Exhalant beauté ardente des visages et des corps, les photos du prodige chinois, censuré dans son pays et suicidé à 29 ans, témoignent d’une jeunesse avide de plaisir et de liberté sous un régime totalitaire. A l’occasion de l’exposition qui lui est consacrée à la MEP de Paris, ses proches et partenaires de travail se souviennent.
par Clémentine Mercier et Zhifan Liu, Correspondant à Pékin
publié le 8 mars 2019 à 18h46

C’est à la fois une joyeuse fête et un triste anniversaire. Joyeuse parce que la Maison européenne de la photographie (MEP), à Paris, inaugure la programmation de son nouveau directeur, Simon Baker, venu de la Tate de Londres. Et parce que ce dernier a choisi de montrer Ren Hang, l’étoile filante de la photographie chinoise, pour une première exposition. Triste parce que Ren Hang, immense talent de Pékin, au regard sensuel et piquant, n’est plus là pour voir cet hommage aux murs d’une institution française. Disparu en 2017, il y a tout juste deux ans, le photographe de 29 ans s’est donné la mort en sautant depuis le toit où il prenait régulièrement ses photos.

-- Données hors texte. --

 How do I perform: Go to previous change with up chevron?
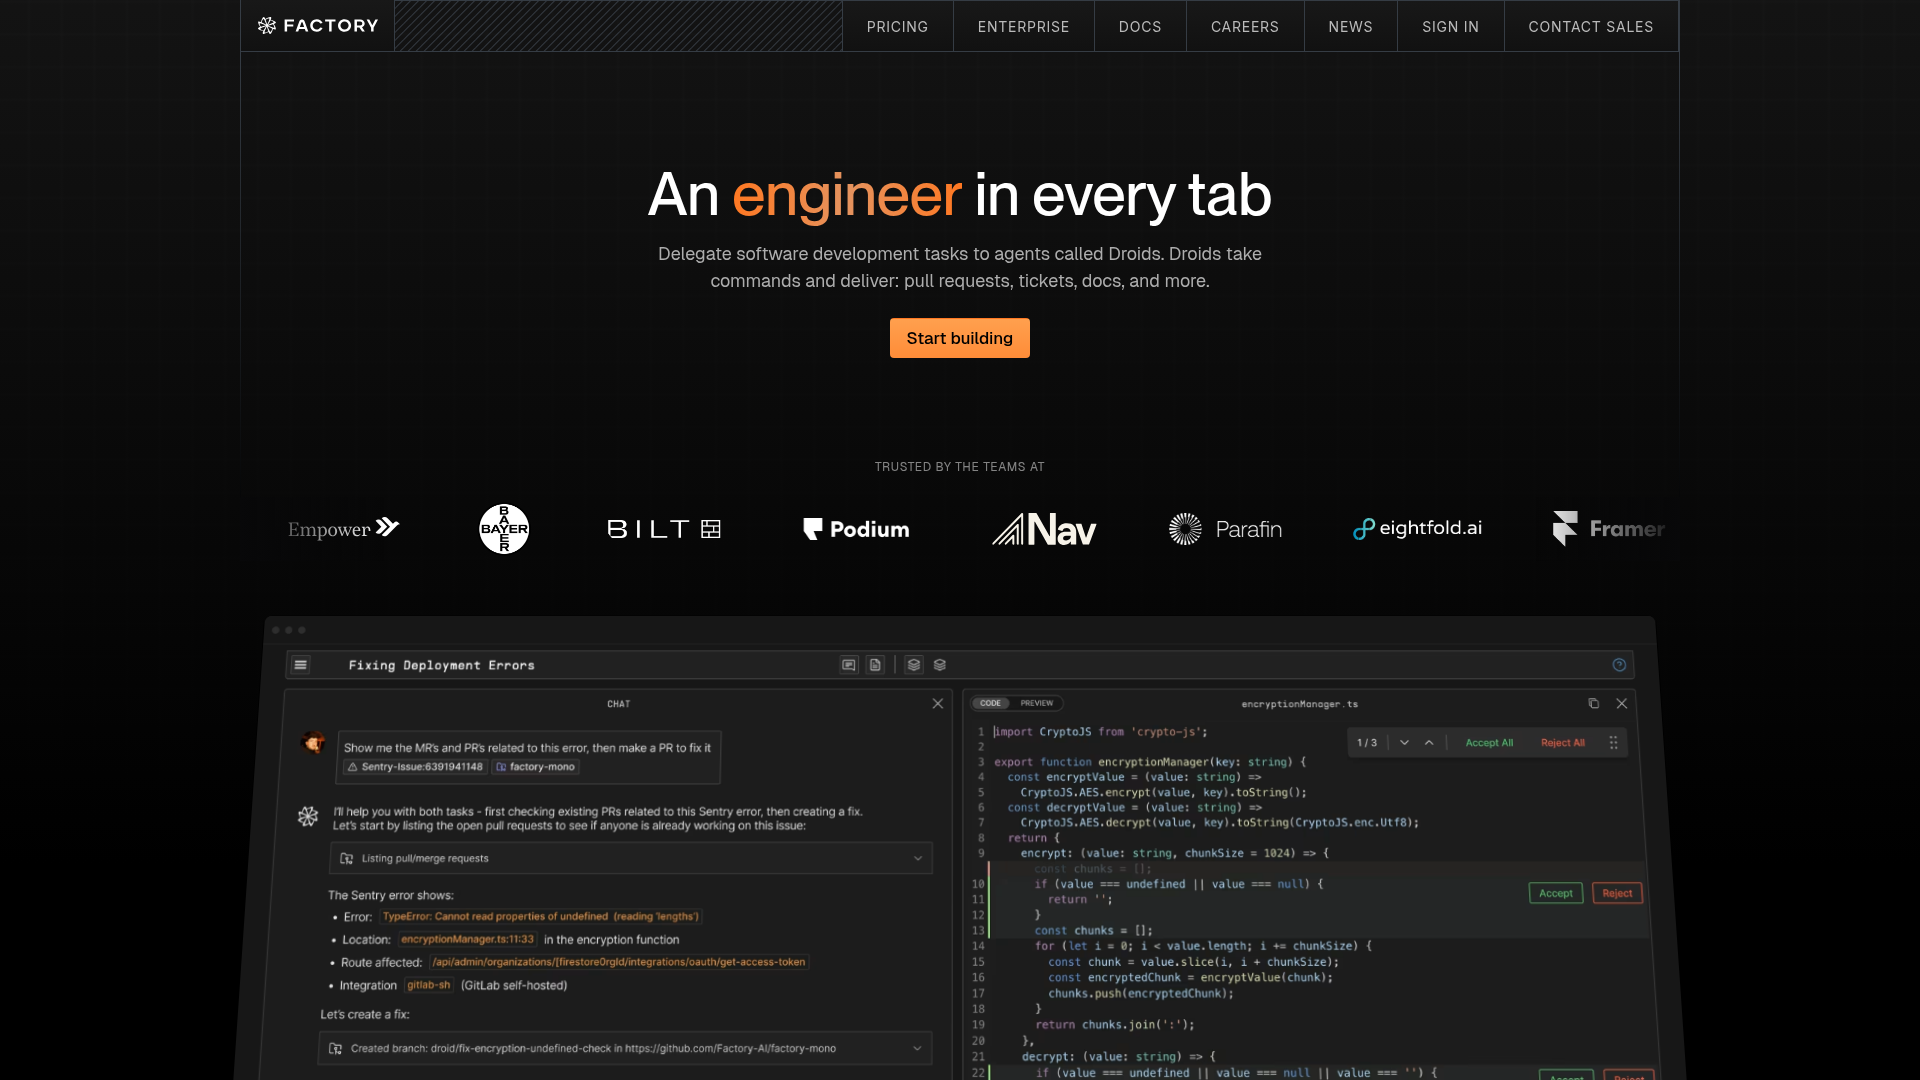[x=1429, y=743]
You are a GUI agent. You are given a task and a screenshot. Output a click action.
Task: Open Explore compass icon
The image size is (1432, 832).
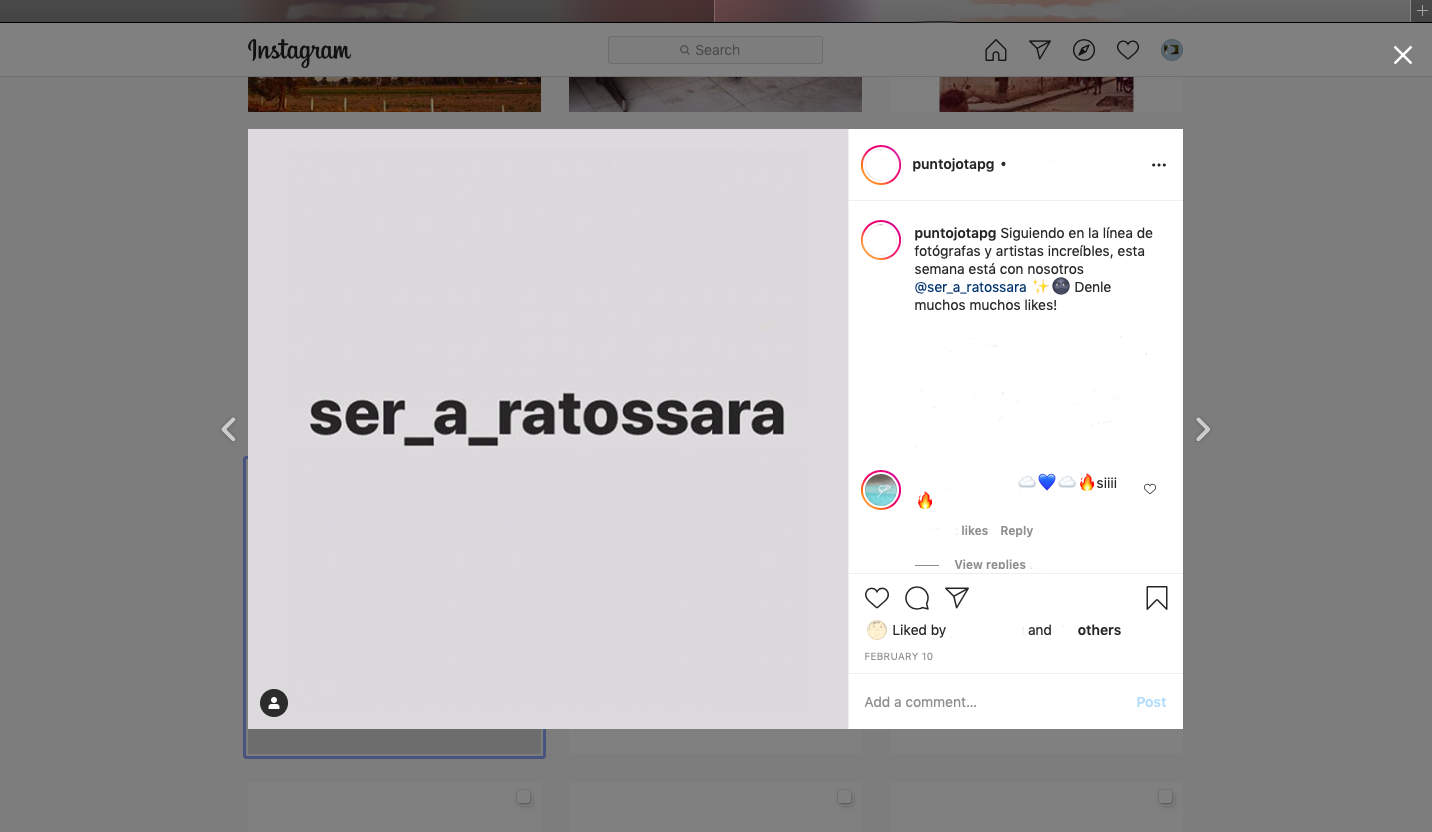point(1084,50)
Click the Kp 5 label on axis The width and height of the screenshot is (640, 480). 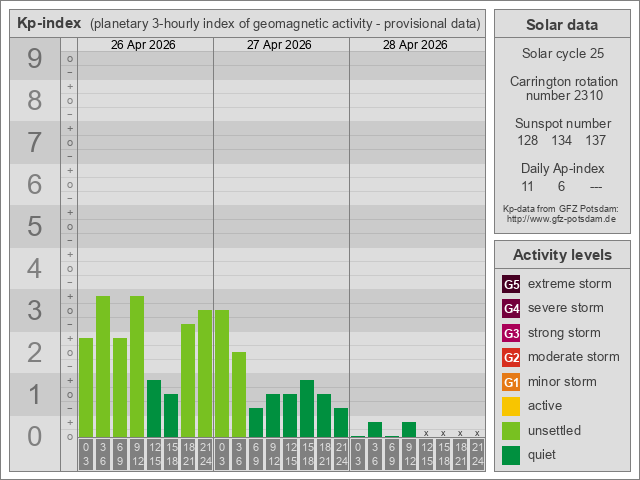tap(35, 227)
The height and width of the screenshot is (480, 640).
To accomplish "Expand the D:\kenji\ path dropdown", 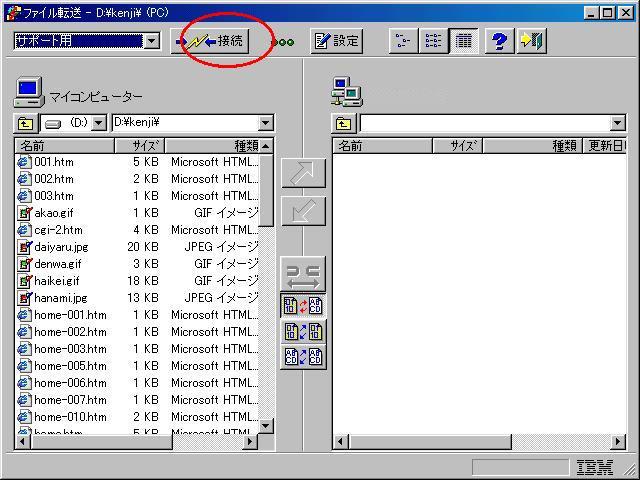I will click(x=265, y=123).
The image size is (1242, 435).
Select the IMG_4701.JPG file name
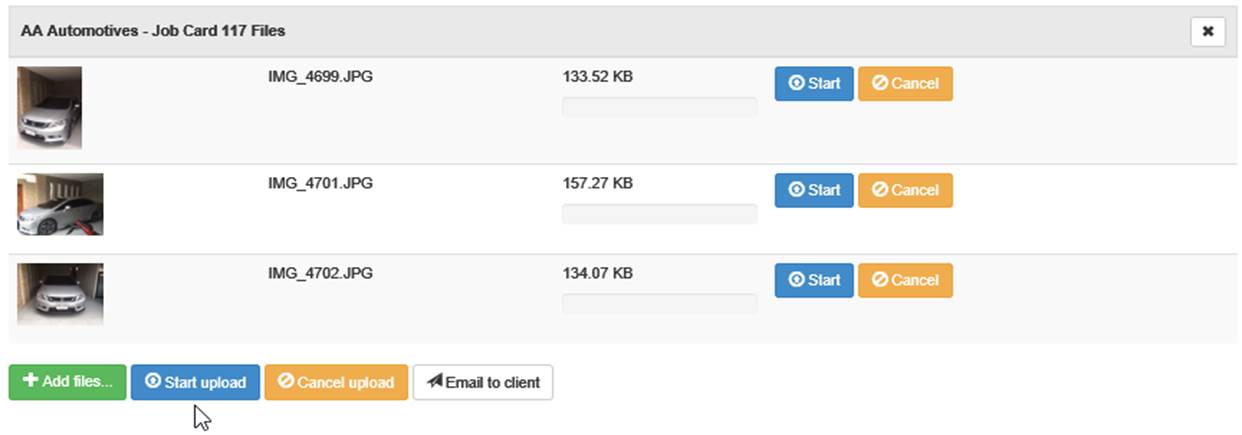(320, 183)

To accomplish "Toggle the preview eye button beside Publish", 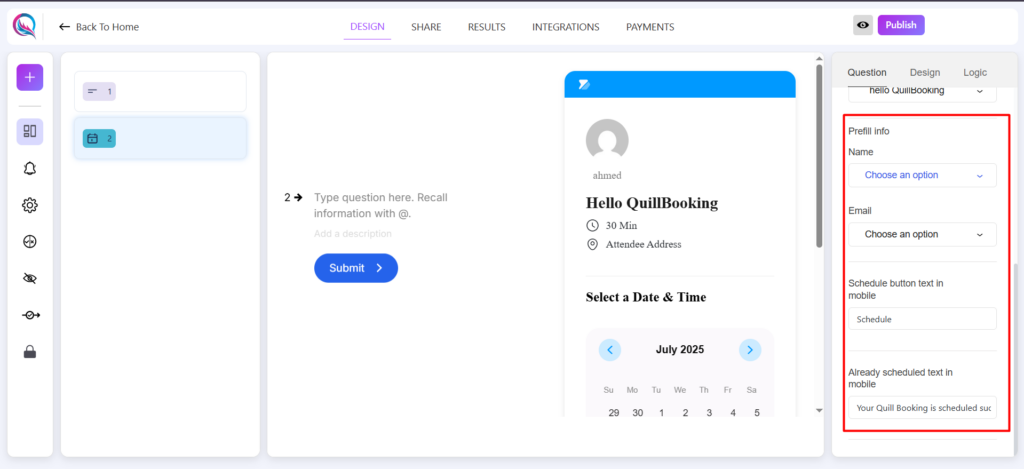I will (863, 25).
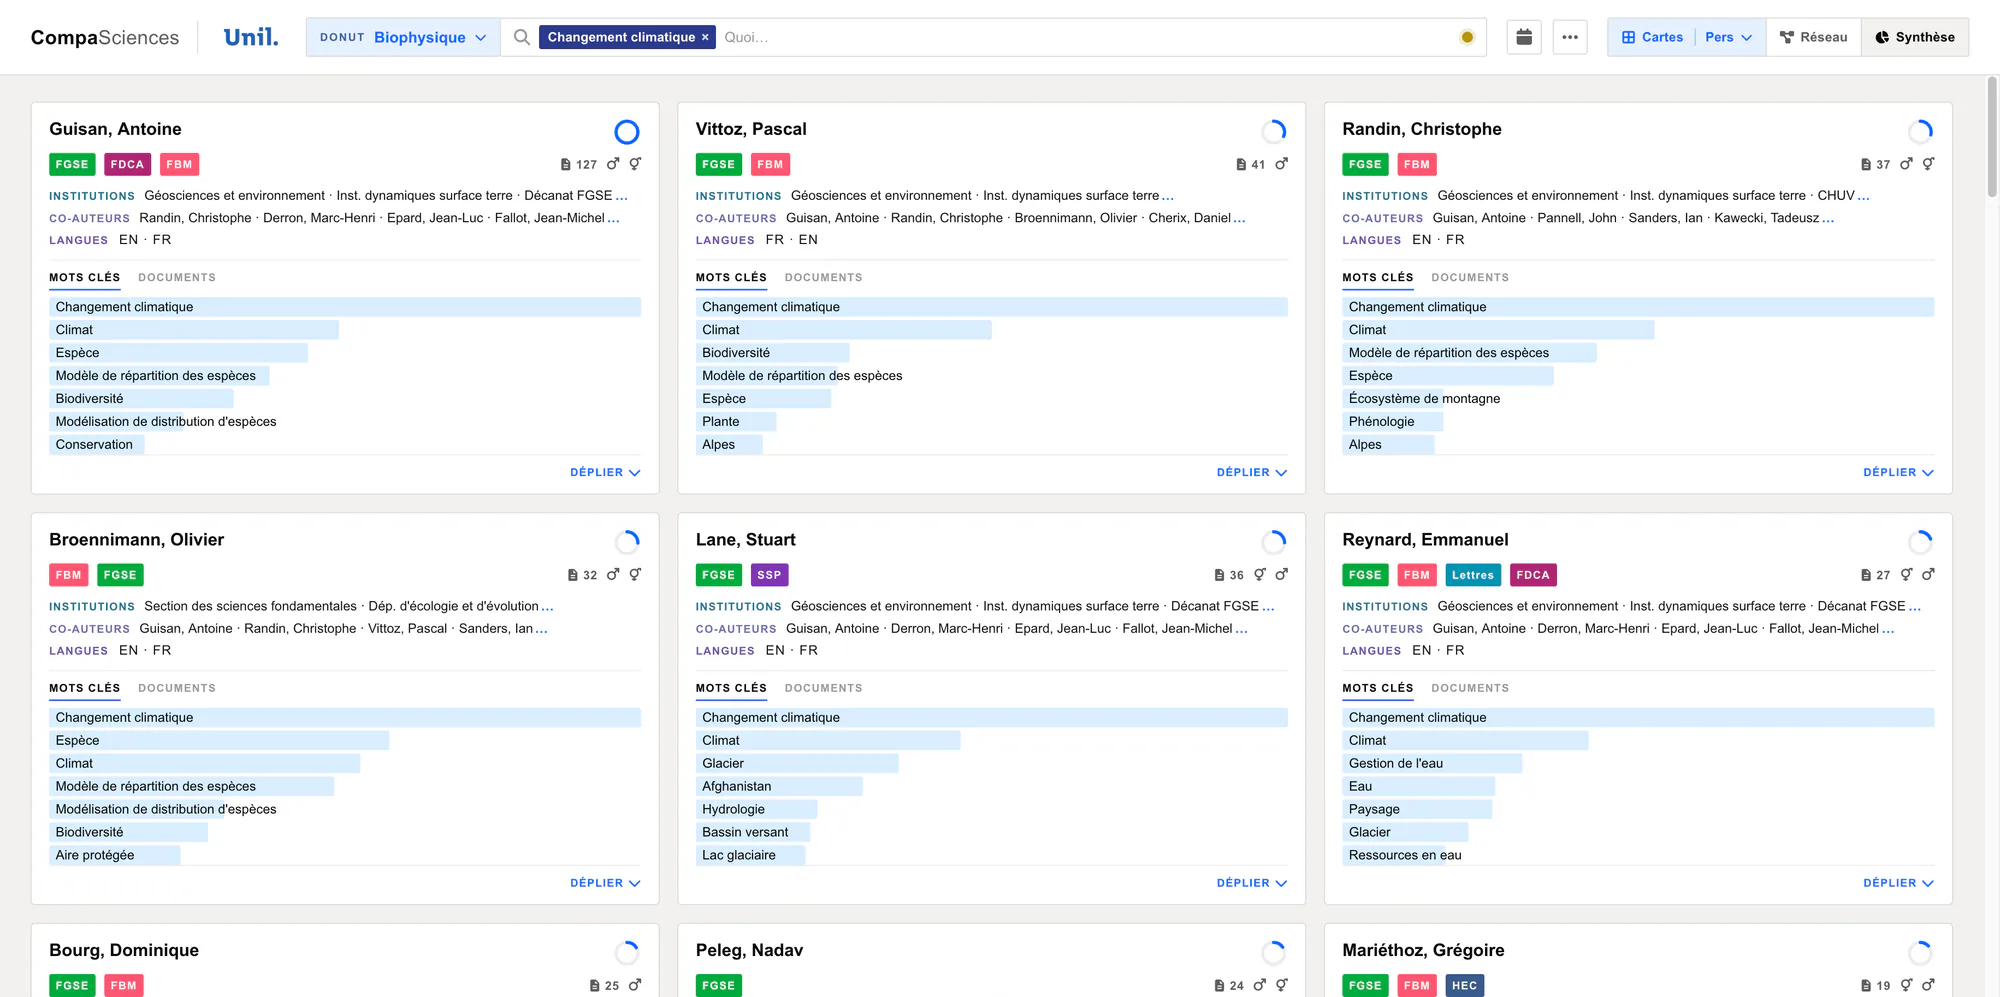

En pleine ascension, alors que venait de s’ouvrir son exposition au Foam d’Amsterdam - il n’y était même pas allé - et que son livre monographique chez Taschen (à moins de 30 ans !) venait de paraître, Ren Hang a préféré s’éclipser alors que tout le monde le réclamait. De sa dépression, il parlait rarement en public.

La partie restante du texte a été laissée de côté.